What is needed:
If a line in the entries below includes "sidebar", pick it out and copy it.

(Data for processing)

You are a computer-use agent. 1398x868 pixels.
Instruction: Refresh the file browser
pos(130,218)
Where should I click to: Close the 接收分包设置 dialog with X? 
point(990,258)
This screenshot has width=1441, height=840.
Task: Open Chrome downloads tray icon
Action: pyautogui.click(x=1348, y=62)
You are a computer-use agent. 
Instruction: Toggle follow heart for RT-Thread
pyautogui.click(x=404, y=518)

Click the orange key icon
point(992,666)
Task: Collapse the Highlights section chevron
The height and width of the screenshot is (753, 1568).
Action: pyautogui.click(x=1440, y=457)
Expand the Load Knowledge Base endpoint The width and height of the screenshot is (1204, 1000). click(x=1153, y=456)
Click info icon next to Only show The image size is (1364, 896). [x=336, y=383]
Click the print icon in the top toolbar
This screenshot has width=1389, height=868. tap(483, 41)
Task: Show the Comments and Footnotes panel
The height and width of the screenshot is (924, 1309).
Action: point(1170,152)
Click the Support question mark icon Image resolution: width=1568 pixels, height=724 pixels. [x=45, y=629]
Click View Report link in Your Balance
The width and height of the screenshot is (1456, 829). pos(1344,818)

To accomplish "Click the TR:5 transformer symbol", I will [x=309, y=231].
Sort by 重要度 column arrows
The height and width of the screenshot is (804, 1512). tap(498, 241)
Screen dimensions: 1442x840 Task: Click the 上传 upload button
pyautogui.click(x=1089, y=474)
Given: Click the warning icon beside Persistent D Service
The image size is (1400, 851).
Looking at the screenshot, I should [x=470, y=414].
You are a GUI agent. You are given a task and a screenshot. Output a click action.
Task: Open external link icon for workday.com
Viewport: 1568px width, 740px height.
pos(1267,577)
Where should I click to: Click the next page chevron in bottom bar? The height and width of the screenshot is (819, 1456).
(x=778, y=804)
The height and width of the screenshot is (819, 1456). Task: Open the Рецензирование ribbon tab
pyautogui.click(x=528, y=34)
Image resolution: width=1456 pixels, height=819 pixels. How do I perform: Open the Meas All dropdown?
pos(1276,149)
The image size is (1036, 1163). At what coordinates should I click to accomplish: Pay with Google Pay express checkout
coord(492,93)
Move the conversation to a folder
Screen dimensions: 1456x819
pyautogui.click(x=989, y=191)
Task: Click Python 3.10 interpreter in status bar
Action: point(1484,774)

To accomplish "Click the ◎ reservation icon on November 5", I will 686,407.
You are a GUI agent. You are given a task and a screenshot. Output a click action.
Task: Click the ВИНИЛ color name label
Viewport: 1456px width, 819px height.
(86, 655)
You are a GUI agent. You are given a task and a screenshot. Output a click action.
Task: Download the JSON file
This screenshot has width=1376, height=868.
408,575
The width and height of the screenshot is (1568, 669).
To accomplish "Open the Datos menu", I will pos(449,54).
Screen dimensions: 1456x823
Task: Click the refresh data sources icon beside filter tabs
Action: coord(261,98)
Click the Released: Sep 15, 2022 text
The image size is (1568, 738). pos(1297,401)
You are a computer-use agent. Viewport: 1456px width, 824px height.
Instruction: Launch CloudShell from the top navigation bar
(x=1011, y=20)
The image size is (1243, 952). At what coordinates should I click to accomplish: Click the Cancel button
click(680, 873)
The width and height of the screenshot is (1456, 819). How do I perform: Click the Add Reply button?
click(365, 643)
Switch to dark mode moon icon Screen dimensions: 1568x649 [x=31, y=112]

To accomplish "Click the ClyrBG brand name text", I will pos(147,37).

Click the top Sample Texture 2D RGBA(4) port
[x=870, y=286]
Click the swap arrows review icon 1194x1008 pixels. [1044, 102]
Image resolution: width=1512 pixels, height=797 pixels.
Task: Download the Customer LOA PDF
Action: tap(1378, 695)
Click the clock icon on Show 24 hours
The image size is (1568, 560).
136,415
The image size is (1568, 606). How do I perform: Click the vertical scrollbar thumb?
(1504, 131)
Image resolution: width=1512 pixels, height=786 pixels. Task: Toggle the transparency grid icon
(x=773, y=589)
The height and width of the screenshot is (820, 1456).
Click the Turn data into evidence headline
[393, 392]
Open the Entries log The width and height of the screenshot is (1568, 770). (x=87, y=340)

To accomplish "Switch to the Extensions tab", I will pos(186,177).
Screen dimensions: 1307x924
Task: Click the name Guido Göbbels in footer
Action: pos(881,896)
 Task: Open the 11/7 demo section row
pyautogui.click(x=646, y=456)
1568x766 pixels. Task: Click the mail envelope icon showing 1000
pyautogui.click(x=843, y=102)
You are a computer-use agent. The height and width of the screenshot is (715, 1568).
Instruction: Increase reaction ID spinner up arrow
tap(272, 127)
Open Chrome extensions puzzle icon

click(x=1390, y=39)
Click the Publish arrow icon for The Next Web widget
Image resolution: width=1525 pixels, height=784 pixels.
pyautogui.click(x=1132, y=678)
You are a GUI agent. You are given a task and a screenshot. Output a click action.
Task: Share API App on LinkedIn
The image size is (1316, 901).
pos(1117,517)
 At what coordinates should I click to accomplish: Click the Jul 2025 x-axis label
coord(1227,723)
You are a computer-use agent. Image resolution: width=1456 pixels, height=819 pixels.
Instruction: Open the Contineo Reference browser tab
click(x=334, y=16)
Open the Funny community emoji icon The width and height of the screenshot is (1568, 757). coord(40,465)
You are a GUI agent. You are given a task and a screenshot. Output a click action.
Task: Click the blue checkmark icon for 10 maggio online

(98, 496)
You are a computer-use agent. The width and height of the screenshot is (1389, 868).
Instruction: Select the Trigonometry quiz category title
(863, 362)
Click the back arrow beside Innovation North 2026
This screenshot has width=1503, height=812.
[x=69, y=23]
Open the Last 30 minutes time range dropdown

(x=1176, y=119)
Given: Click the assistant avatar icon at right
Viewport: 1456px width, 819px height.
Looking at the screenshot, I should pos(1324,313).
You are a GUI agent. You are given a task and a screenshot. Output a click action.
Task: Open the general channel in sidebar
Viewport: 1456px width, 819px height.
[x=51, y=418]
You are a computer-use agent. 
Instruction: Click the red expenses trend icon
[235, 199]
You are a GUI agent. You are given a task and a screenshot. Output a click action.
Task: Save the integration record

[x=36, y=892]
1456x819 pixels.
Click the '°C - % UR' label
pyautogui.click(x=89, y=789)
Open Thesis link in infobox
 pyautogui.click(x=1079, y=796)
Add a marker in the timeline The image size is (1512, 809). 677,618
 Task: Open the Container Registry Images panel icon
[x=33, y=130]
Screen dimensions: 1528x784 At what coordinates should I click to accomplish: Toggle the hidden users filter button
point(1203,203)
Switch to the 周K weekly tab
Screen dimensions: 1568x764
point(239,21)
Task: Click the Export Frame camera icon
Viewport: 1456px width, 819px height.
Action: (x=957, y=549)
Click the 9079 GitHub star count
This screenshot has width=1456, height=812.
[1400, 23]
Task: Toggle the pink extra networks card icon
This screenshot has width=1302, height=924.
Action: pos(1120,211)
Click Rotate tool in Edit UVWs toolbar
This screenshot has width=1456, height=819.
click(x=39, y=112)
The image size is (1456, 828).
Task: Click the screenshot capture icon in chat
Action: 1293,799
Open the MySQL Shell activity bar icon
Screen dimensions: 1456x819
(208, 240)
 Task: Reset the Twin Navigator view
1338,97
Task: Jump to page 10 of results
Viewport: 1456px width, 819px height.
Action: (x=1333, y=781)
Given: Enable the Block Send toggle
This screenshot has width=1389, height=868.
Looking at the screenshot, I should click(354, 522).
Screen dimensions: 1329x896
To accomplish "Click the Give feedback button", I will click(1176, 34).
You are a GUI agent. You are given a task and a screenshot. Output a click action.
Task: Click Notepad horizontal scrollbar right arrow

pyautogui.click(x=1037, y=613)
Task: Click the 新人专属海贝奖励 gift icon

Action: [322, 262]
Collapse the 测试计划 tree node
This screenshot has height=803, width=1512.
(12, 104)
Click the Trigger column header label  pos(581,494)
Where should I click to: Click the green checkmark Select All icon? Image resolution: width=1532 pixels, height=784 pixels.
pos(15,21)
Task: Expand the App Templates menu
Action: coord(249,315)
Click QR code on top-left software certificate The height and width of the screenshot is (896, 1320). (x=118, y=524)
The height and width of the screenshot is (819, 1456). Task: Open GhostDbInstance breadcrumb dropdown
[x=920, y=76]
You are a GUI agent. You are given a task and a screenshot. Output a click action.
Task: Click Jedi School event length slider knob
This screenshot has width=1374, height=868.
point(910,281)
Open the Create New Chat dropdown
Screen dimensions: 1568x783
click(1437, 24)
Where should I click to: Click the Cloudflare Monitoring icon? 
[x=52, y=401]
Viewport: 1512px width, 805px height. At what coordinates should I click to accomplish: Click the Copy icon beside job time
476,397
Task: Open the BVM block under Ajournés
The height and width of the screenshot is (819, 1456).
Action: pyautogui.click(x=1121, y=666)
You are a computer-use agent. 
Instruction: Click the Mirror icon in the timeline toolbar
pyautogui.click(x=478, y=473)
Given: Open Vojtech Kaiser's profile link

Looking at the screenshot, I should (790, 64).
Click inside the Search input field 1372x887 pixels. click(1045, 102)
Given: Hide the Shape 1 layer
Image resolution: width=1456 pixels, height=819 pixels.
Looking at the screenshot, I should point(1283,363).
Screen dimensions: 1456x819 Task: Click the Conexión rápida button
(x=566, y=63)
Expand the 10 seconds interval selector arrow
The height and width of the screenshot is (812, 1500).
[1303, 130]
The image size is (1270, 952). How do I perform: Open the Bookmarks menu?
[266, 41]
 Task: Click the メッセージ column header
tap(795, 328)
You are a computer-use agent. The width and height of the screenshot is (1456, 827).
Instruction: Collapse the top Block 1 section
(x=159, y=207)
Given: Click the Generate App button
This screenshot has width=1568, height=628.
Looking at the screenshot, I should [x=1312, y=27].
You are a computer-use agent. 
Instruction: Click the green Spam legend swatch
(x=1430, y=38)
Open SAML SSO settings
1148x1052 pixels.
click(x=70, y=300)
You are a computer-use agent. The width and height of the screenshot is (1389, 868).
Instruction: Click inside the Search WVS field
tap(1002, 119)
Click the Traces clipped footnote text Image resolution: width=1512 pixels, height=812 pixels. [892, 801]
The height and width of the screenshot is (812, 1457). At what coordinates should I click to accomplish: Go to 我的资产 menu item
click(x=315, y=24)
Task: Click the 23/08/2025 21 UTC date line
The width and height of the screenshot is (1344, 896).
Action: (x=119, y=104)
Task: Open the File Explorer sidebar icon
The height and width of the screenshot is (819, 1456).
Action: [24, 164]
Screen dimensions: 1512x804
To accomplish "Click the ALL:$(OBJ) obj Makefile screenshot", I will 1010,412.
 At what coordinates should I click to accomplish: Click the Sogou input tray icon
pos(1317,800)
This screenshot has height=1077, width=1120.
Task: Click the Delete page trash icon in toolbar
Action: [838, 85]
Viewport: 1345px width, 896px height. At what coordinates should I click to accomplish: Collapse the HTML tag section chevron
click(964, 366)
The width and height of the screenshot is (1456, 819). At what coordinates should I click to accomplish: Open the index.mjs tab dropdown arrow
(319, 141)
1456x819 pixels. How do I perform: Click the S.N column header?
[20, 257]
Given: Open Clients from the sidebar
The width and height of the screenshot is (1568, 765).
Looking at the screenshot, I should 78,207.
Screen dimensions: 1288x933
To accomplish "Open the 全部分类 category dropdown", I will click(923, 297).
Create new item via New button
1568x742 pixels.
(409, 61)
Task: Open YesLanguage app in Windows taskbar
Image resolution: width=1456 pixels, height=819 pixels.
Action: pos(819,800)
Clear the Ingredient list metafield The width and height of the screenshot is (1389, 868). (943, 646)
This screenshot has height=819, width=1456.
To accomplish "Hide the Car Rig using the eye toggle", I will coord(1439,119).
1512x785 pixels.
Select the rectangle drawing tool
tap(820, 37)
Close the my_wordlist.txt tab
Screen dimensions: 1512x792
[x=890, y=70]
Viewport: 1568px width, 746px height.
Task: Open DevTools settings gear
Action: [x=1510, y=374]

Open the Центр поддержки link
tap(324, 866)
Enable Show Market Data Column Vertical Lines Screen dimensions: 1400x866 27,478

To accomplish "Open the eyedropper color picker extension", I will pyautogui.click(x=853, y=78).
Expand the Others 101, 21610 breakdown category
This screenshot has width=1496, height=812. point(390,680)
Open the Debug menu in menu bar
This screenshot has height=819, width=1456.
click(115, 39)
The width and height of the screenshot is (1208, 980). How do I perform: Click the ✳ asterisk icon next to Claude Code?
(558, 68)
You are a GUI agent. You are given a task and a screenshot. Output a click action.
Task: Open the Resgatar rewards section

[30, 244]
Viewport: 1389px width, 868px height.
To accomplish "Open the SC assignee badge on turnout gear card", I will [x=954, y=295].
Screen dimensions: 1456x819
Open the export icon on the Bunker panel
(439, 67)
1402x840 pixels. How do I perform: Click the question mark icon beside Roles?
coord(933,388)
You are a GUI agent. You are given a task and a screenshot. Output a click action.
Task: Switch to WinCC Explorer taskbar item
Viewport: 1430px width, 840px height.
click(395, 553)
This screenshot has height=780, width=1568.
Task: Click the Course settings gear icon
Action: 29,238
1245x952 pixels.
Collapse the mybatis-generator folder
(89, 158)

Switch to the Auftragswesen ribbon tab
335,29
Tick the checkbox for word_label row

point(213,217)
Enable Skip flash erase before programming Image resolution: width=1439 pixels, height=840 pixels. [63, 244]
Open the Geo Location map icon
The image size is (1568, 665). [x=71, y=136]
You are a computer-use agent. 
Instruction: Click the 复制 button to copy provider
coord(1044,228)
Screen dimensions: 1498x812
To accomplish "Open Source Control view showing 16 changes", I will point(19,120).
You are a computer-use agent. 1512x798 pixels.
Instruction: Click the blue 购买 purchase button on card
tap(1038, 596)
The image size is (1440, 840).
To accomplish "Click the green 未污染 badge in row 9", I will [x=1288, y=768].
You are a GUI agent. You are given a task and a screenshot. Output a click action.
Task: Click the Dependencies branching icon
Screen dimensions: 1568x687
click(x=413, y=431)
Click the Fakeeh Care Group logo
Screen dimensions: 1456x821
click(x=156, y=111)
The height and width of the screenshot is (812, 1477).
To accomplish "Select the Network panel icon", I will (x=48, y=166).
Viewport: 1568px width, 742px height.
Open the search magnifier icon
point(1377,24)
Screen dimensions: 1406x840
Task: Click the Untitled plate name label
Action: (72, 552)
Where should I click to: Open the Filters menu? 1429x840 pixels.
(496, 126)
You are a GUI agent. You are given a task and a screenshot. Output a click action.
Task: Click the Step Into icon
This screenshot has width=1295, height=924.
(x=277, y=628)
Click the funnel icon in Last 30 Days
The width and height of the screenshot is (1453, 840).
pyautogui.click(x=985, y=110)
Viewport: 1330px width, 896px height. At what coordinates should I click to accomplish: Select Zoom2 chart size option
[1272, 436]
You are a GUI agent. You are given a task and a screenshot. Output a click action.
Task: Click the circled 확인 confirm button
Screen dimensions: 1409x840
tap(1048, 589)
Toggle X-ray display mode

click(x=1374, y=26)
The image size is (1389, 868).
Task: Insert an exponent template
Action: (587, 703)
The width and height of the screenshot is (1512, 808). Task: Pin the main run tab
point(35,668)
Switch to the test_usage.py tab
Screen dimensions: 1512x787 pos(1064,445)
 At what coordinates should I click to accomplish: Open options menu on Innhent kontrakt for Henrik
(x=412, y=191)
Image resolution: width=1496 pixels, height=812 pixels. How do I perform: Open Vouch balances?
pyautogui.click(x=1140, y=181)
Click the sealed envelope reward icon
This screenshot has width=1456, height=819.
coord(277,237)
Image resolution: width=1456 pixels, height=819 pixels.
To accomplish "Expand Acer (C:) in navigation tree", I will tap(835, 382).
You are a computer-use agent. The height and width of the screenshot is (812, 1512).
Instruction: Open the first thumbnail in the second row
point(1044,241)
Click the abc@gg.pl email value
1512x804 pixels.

(End Data for processing)

Solution for this task:
Task: Open the general channel in sidebar
Task: Open the File Explorer sidebar icon
Given: Open Clients from the sidebar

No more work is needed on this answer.